Ground Breaks On 1st SF Mission Affordable Housing Development In 10 Years
SAN FRANCISCO (CBS SF) – San Francisco city officials broke ground Wednesday on the future site of 80 new affordable housing units in the city's Mission District, which will bring much needed housing to the neighborhood's low-income residents.
The future apartment building at 490 S. Van Ness Ave. will be entirely made up of households earning between about $35,500 and $71,050 annually for a family of four—or between 30 and 60 percent of the area median income.
The project in the Mission District—a neighborhood long at the heart of the city's gentrification discussion—is the area's first affordable housing development in nearly ten years, according to Mayor London Breed.
"Finally, after almost 10 years we're building affordable housing in the Mission," she said.

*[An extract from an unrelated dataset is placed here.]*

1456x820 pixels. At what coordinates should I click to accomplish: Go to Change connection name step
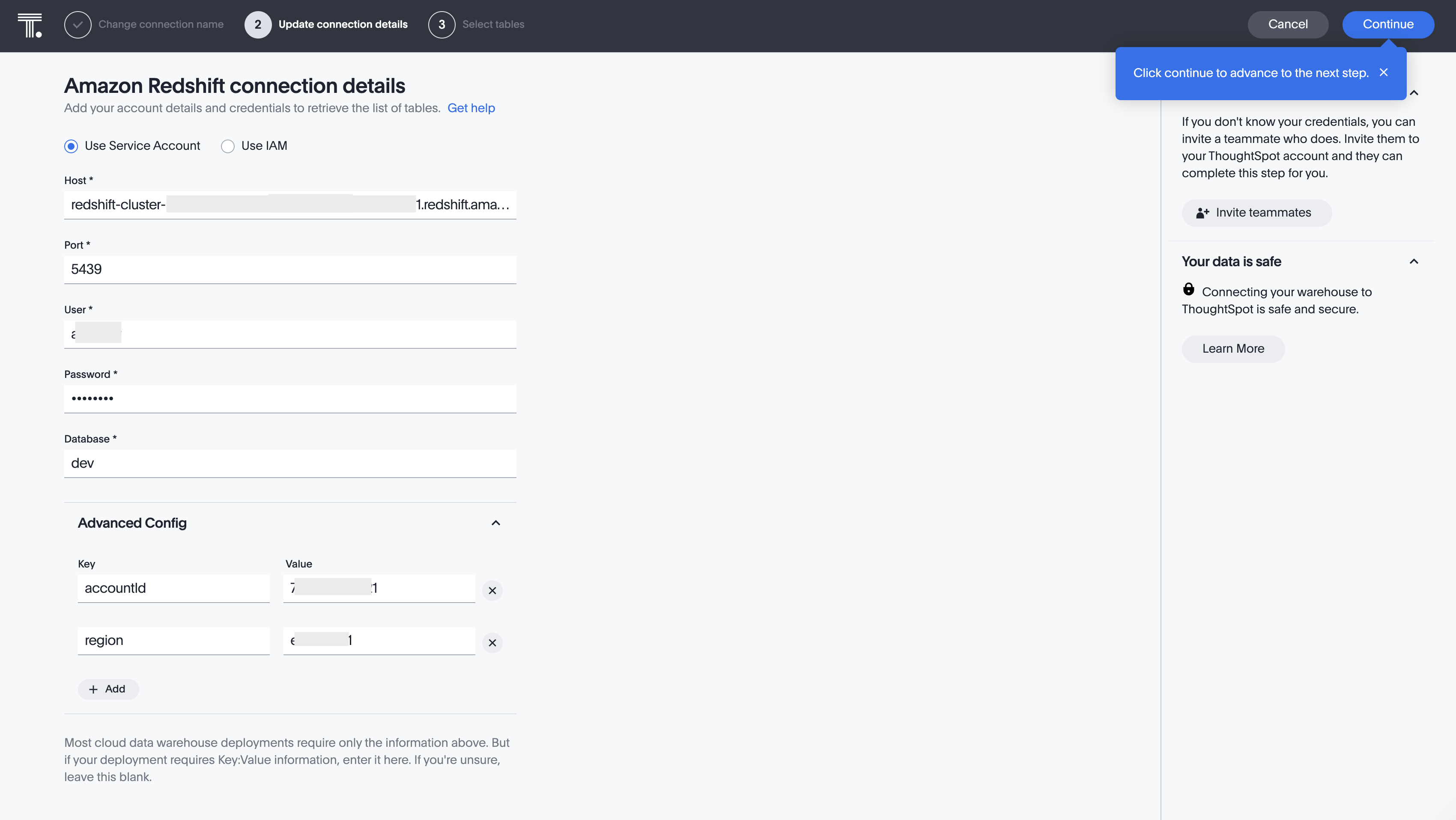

Breed added, "Even though we have had challenges with making sure that people who live in the community have access to the affordable housing built in their community, we're not going to have that problem with this," referring to a neighborhood preference legislation passed during her time as supervisor, which she said ensures that longtime residents don't get priced out of their communities.
Supervisor Hillary Ronen said, "Sometimes when we talk about affordable housing, we're talking about housing that people who make $100,000 are eligible for. Not at this site.... Finally, the housing for families that we've been fighting for. It's truly remarkable.

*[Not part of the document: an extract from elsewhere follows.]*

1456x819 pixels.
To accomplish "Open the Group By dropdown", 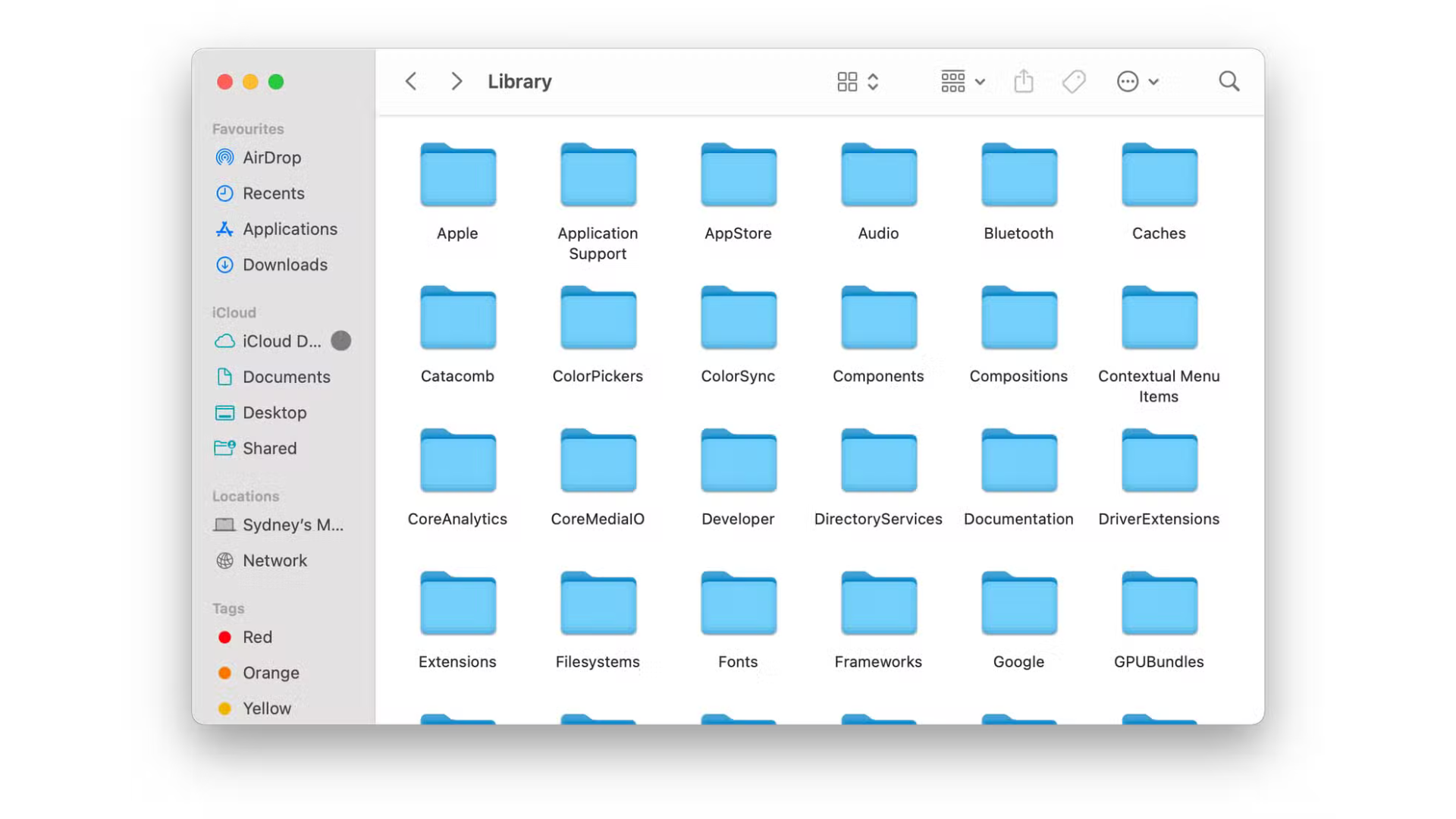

"This was slated to be luxury housing. It was going to be housing that most people who grew up in this neighborhood would never be able to afford. And this community fought long, fought hard," she said.
The apartment building will also have a community room, laundry rooms, bike parking, a courtyard, and a rooftop garden, according to Bridge Housing and Mission Housing Development Corporation, the agencies involved in the putting together the project.
Longtime Mission resident, Paula Tejeda, who also owns a restaurant around the corner, said she was glad to see affordable housing coming the area, but it was a longtime coming.
"The city has to find a way to get things done faster," she said, adding that small businesses also suffer because of the displacement of low-income residents. "We're disappearing and one of our issues is that we don't have workers."
According to Breed's office, the Mayor's Office of Housing and Community Development financed more than $27 million of the project, with an additional $56.5 million coming from Bank of America.
The development is located at the former site of a gas station and located just two blocks away from the 16th Street BART station.
The site was purchased by the city in 2015, with the help of community organizations under the direction of the late Mayor Ed Lee, who at the time called the Mission District "the center of Latino Culture in the Bay Area."